Douglas Booth: All'epoca avevo solo 16 anni e apparivo solo in tre scene. Ero al mio secondo lavoro, mentre lui era al primo. In generale, è davvero bello tornare a lavorare con le stesse persone: il cinema può essere un lavoro davvero duro, uno sforzo di squadra, che crea un rapporto di vicinanza e un clima familiare. Questo clima, alla fine delle riprese, viene interrotto bruscamente: per questo è bello riuscire a riallacciarlo.

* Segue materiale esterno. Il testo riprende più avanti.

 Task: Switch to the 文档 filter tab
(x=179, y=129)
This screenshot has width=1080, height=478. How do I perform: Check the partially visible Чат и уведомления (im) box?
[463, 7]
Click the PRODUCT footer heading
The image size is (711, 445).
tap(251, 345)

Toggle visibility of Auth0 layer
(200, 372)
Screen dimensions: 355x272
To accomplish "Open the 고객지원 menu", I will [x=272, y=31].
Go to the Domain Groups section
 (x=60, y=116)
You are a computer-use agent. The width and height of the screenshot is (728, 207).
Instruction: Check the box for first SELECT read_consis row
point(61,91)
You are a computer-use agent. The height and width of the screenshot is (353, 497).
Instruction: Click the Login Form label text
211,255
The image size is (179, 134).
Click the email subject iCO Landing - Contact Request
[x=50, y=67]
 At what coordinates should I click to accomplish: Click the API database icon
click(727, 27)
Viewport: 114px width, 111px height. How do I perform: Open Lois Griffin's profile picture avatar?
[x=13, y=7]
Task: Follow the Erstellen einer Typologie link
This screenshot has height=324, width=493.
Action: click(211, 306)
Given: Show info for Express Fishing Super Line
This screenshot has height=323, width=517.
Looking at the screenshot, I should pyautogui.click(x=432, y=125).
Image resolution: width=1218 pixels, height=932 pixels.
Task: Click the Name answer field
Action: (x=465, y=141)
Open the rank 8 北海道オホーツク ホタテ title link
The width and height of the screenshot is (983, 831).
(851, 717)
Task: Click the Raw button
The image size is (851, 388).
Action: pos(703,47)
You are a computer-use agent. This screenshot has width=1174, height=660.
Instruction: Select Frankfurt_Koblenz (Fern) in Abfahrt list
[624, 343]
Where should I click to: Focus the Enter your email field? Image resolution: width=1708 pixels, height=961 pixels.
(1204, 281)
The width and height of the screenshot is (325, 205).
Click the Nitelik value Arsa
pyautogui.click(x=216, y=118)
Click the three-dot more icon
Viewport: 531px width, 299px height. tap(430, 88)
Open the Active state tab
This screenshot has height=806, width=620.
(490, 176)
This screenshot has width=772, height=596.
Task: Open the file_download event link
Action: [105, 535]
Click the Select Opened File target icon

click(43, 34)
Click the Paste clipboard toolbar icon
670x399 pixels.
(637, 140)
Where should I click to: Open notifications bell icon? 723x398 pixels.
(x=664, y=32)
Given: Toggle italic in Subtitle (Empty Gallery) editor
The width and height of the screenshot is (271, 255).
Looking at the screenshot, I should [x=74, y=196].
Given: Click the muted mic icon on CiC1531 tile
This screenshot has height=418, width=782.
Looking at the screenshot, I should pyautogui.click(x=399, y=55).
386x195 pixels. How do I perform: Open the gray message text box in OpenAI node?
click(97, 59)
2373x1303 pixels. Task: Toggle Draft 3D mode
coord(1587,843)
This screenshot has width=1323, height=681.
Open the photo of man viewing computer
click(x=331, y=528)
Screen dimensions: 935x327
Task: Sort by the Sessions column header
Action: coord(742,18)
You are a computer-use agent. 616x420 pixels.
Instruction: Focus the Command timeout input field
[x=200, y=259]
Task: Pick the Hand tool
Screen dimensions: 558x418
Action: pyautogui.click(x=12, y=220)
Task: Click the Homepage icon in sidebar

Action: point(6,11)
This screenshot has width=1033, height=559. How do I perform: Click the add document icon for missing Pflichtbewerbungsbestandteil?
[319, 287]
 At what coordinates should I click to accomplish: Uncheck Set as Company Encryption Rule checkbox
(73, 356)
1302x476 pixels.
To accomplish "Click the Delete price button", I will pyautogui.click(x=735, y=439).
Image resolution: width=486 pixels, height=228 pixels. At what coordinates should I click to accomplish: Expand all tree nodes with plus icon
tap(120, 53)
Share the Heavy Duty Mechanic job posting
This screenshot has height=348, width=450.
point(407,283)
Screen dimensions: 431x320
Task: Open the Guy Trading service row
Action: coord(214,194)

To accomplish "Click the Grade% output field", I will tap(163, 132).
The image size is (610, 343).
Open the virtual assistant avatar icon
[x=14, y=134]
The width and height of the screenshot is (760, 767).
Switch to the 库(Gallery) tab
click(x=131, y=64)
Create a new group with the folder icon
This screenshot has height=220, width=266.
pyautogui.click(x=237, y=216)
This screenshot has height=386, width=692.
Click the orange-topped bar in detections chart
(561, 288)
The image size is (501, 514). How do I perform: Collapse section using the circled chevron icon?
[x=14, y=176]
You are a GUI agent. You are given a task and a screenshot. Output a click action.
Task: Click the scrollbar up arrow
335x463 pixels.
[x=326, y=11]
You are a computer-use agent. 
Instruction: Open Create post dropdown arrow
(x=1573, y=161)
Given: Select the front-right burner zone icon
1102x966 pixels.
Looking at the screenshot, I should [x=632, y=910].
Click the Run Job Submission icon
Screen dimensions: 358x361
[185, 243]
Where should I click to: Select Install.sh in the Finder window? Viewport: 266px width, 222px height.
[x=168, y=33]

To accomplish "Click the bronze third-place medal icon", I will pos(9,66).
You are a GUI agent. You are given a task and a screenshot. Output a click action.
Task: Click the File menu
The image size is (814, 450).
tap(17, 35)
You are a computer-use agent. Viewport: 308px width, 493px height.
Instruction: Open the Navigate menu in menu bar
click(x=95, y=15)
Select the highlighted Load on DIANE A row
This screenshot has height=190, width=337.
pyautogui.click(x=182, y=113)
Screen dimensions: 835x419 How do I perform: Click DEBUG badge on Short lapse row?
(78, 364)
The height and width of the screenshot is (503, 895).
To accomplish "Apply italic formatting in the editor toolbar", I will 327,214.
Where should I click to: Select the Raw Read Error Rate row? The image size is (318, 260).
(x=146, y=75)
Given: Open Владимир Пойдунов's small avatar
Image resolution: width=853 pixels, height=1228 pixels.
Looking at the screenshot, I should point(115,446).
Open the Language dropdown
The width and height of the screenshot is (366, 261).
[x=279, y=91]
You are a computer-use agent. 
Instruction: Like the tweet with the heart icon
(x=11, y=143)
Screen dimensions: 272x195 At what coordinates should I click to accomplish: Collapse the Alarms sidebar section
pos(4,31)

Claflin, tra poco apparirà sullo schermo in #ScrivimiAncora, una commedia romantica. Ci sono altri film del genere, nel suo futuro?
Sam Claflin: Il genere romantico è tra i miei preferiti, mi piace amare e mi piace piangere. È bello il contrasto tra il personaggio di #ScrivimiAncora e quello che interpreto qui: qui la gente mi odia, lì mi amerà. Prossimamente reciterò in Me Before You, un'altra storia romantica, ma non una commedia: è una storia bellissima, molto drammatica. Per il resto, mi sto muovendo in modo selettivo, non lavoro solo per lavorare: voglio che siano buoni progetti, portati avanti da persone valide. Quest'anno ho fatto quattro film, tutti di un certo rilievo, quindi sono stato fortunato. Mi piace sperimentare e provare varie strade.
Irons, lei come sceglie i suoi progetti?
Max Irons: All'inizio non avevo criteri precisi per la scelta dei ruoli: noi abbiamo un'espressione che dice che "il mendicante non può fare lo specioso". Guardando le carriere dei grandi, però, ti rendi conto che loro hanno gettato le basi fin dall'inizio per i loro progetti successivi, con scelte valide. Quindi, ora penso sia importante lavorare con persone valide, su progetti altrettanto validi.
Con quale regista le piacerebbe lavorare?
Max Irons: Se potessi tornare indietro, assolutamente Stanley Kubrick: purtroppo, però, arrivo un po' tardi. Tra i registi attuali, direi Martin McDonagh.
Come spettatore, che tipo di film le piace vedere?
Max Irons: Principalmente i film sulla guerra fredda, i film politici, e quelli con i sottomarini. In generale, direi i film in cui la scrittura è buona: mi piacciono molto, per fare qualche esempio, Chi ha paura di Virginia Woolf?, Festen - Festa in famiglia, e Lei.